> EXERCISE GOAL
The response must consist of the lines from the one holding "This screenshot has height=1080, width=1920." through the final line of the entries, given again exactly and without any pictures.

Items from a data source
+ + + +

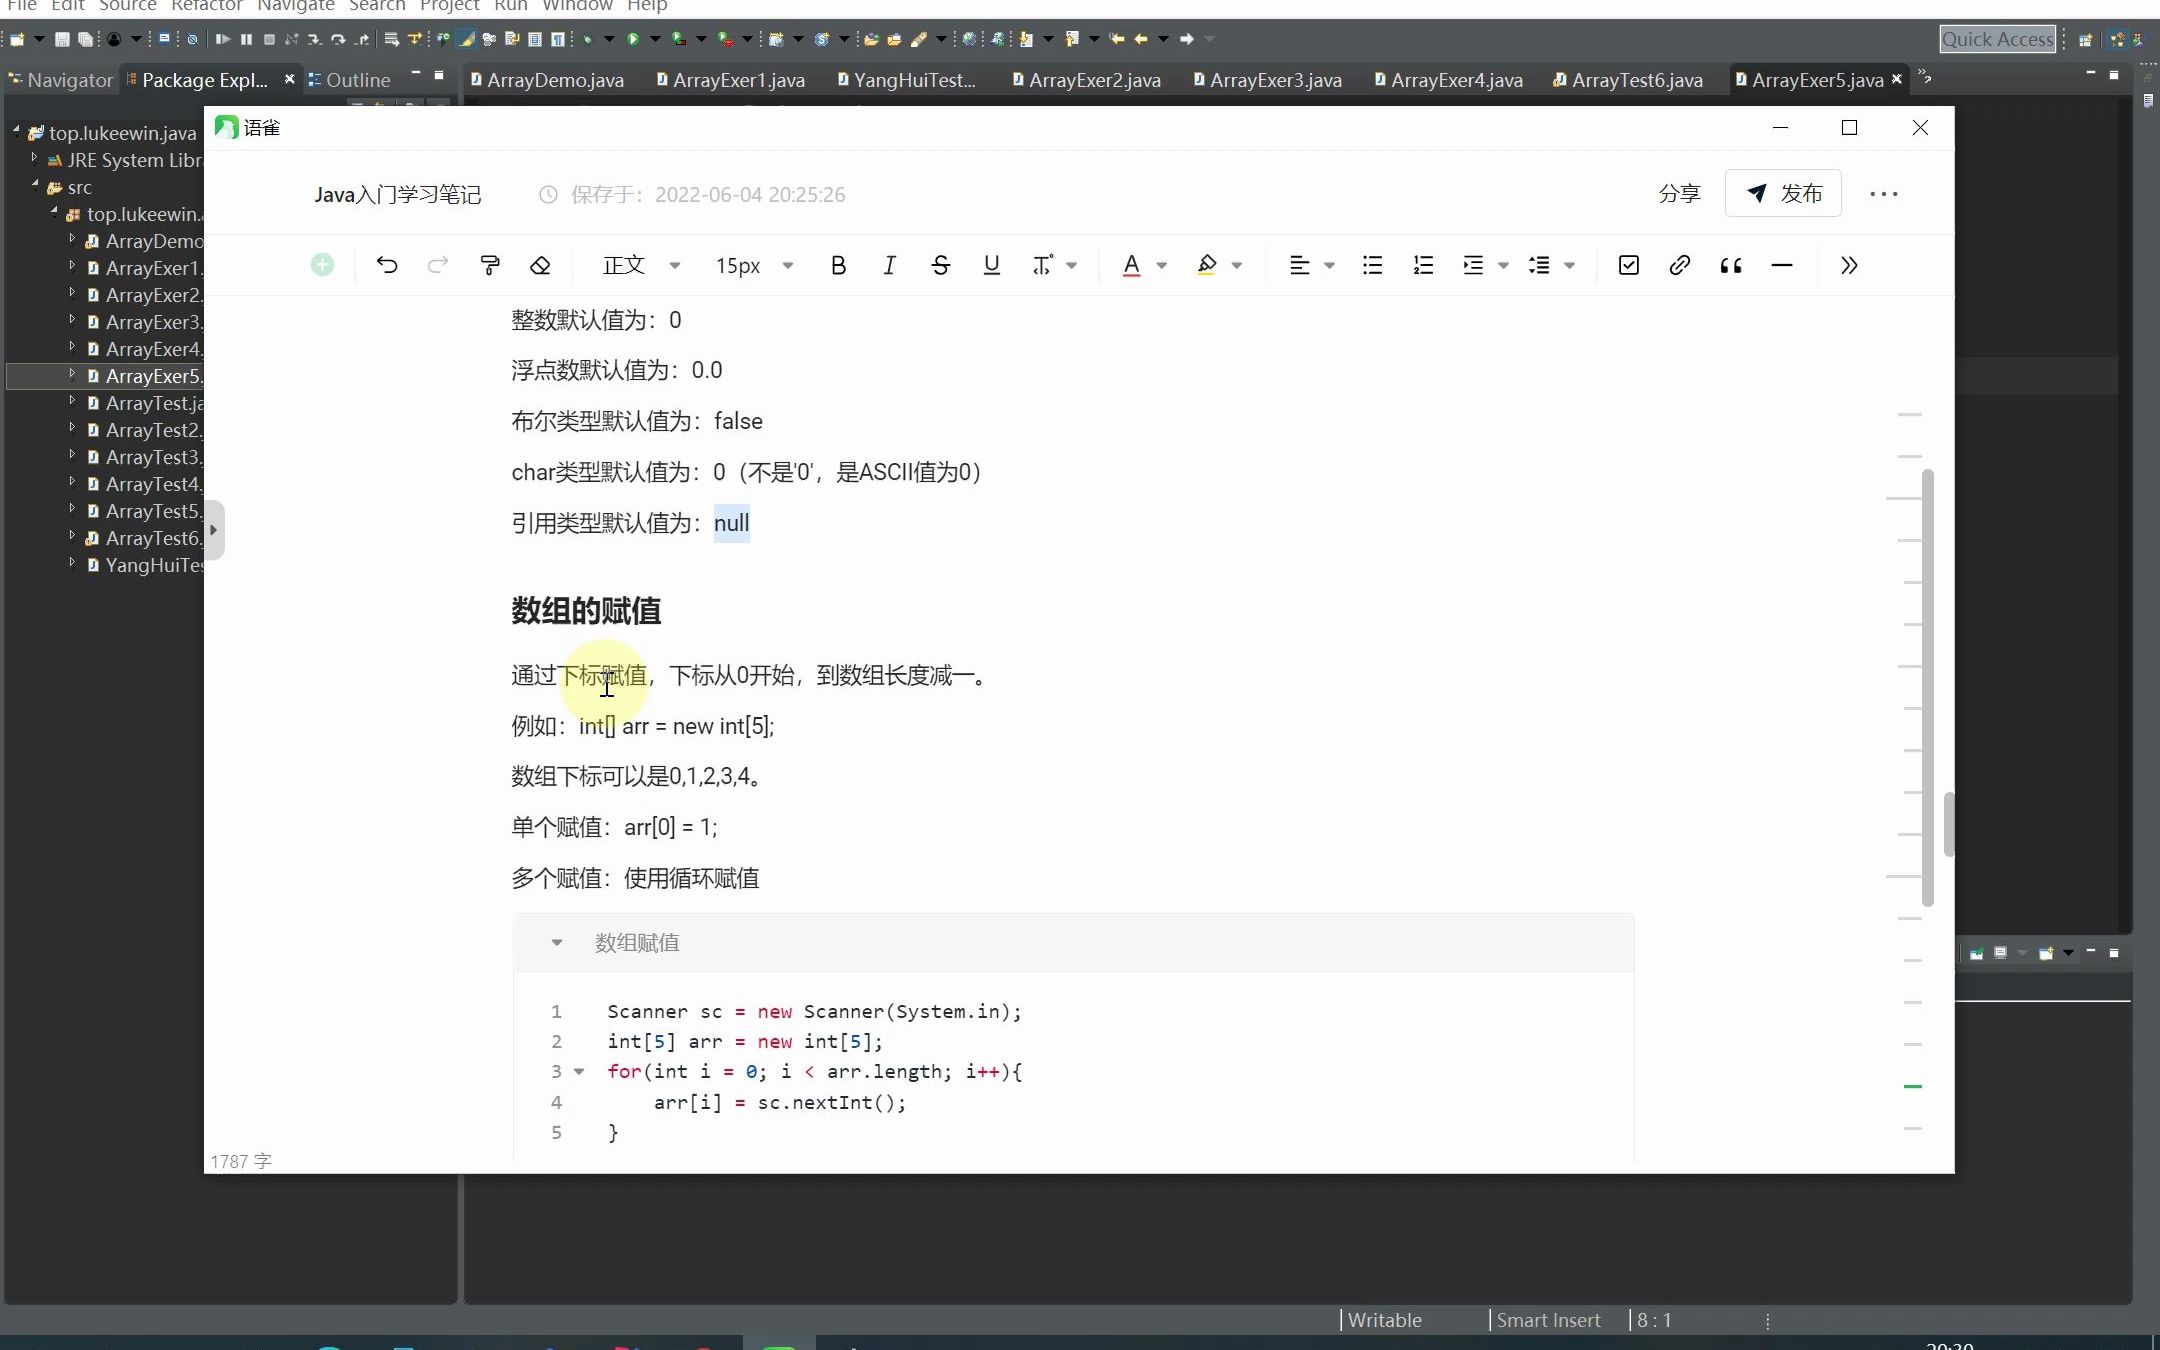The height and width of the screenshot is (1350, 2160).
Task: Insert a horizontal divider line
Action: click(1784, 265)

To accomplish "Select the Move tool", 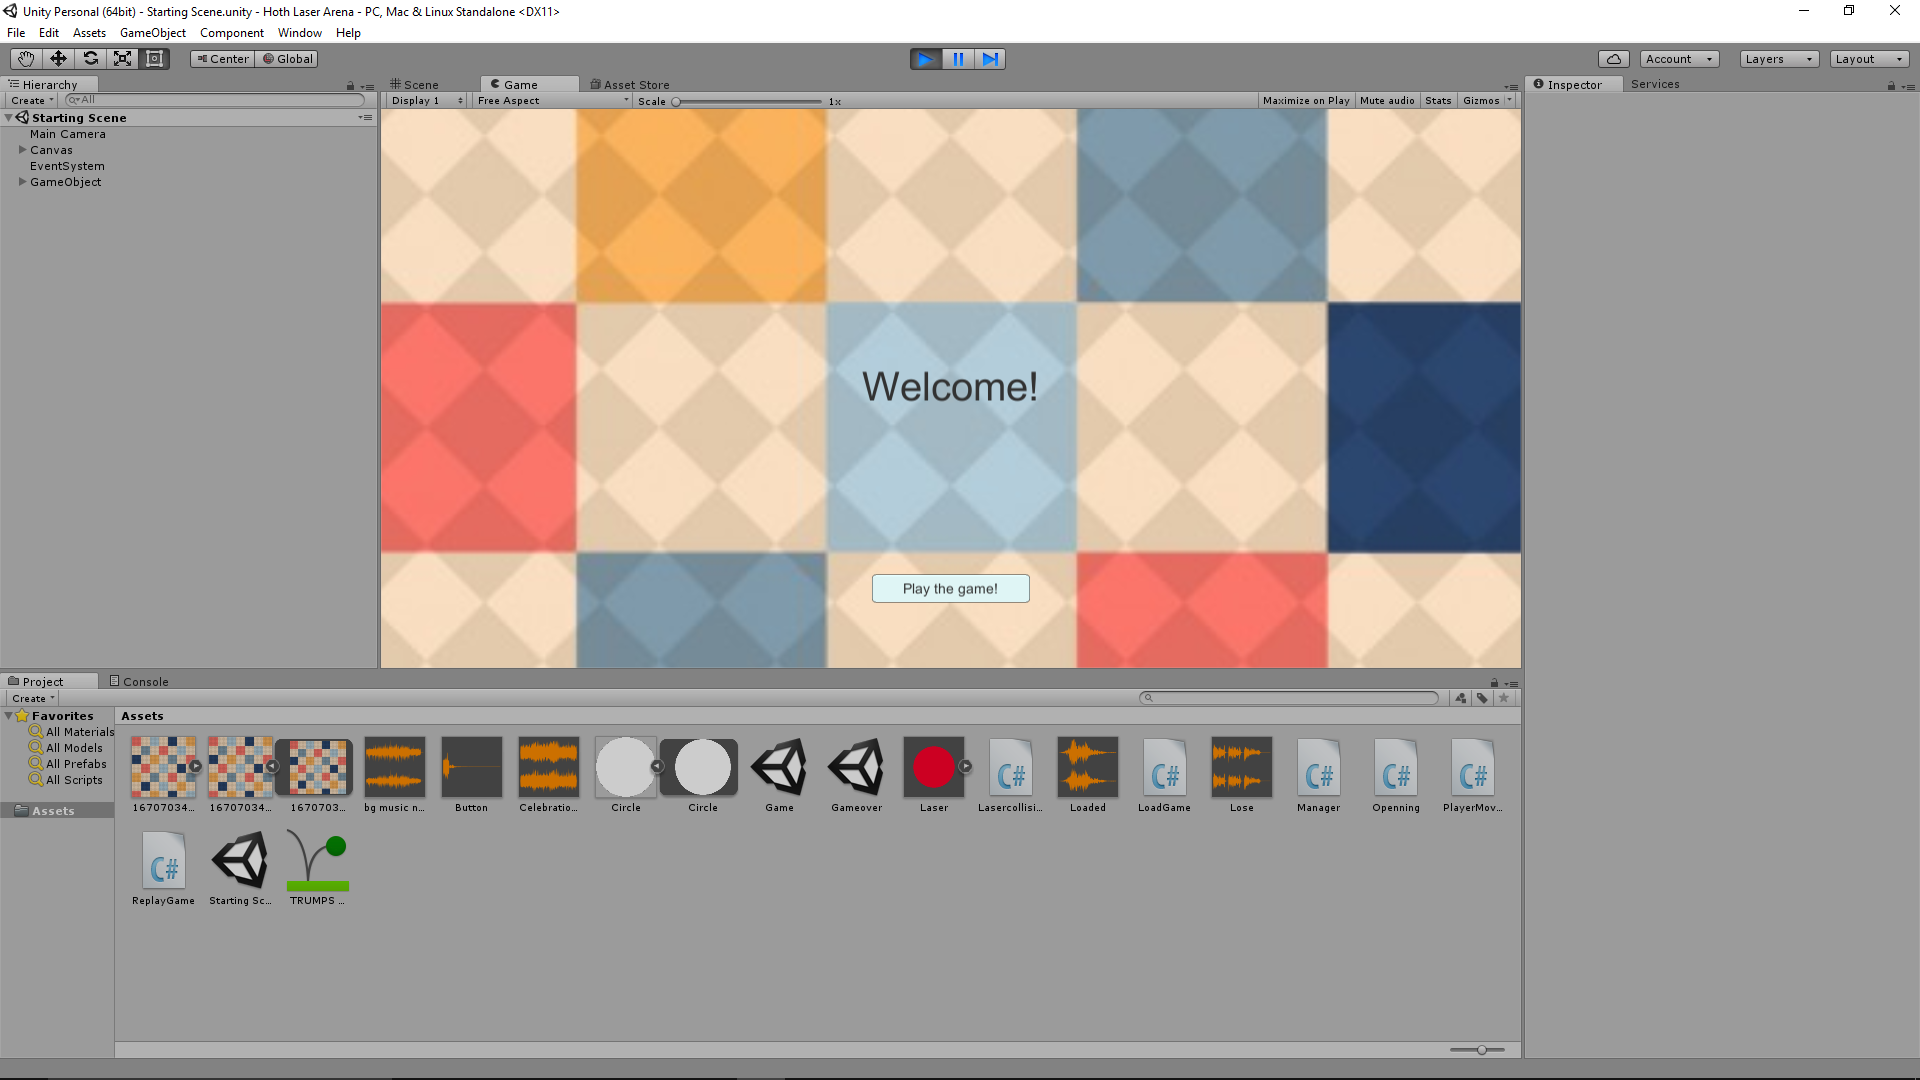I will pos(58,59).
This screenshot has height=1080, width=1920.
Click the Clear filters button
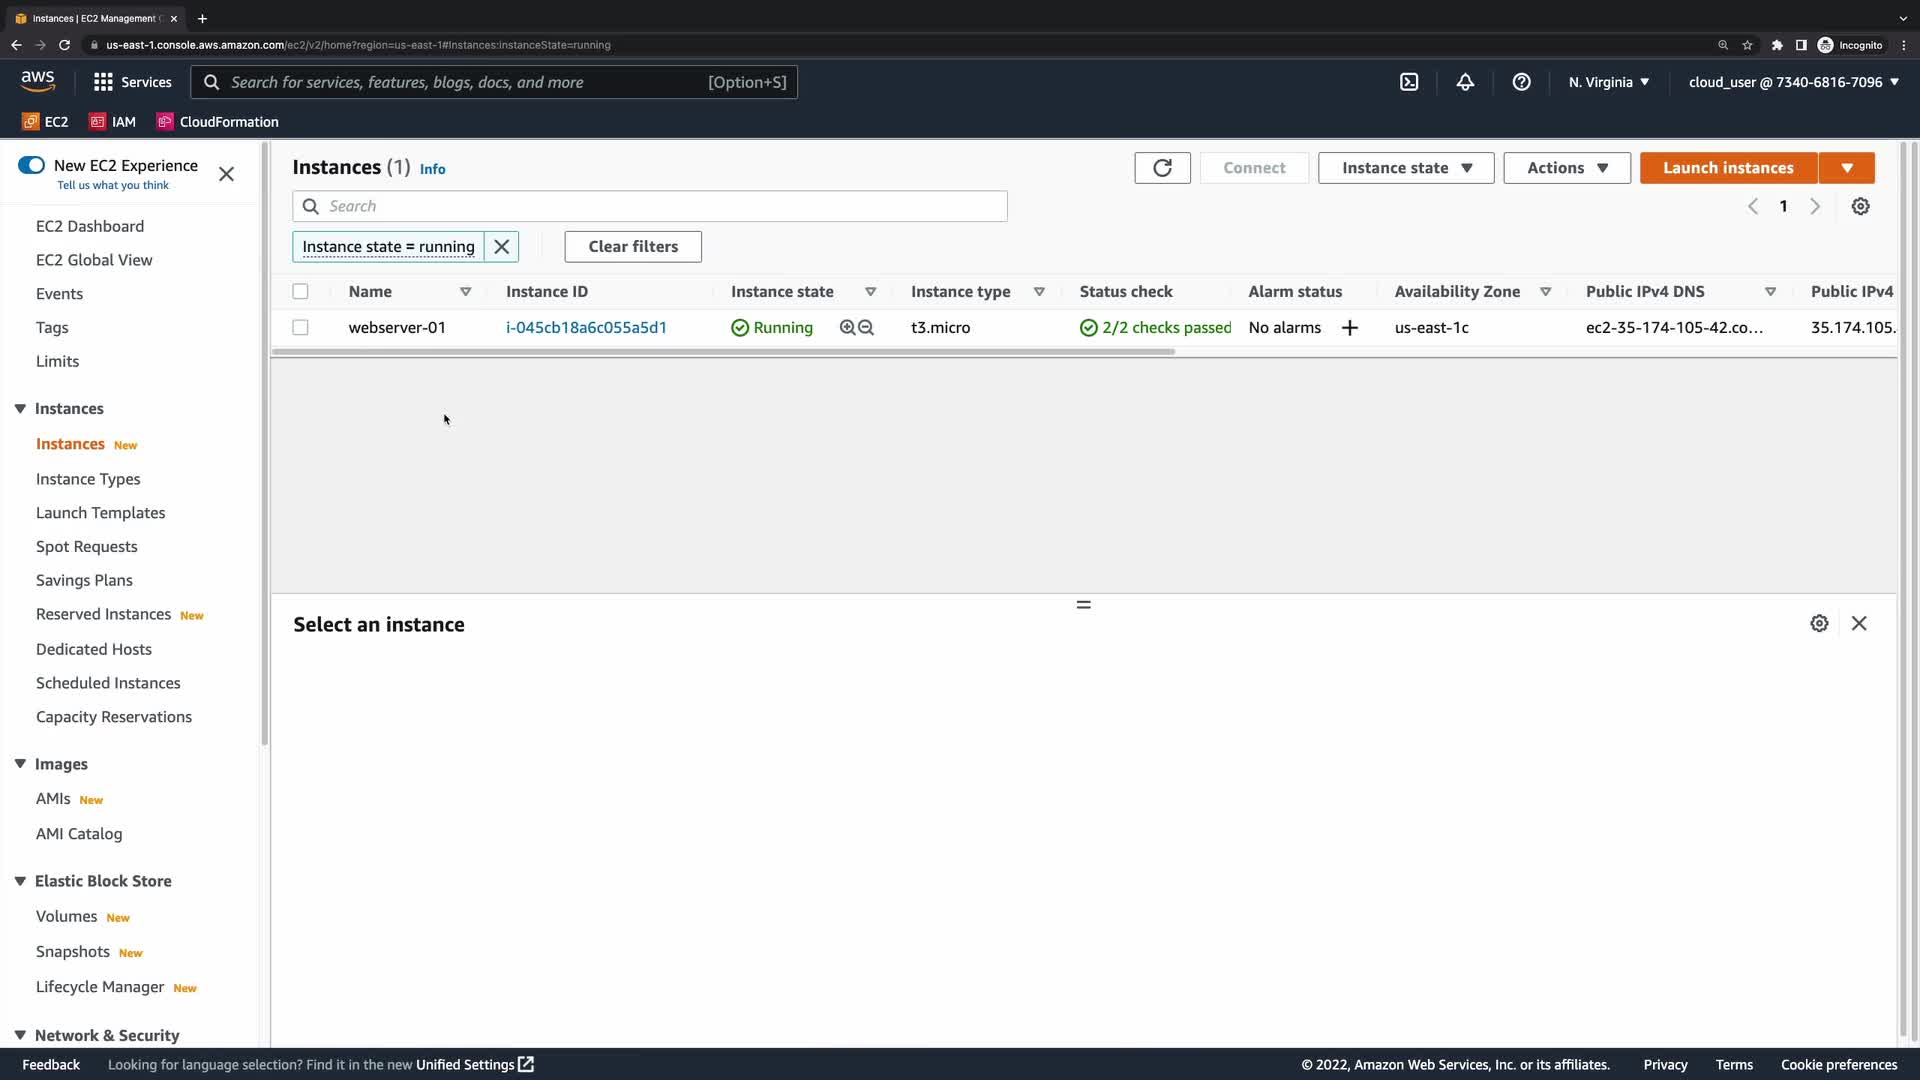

+ + + +

> THE COMPLETED TASK
This screenshot has height=1080, width=1920.
Click the Clear filters button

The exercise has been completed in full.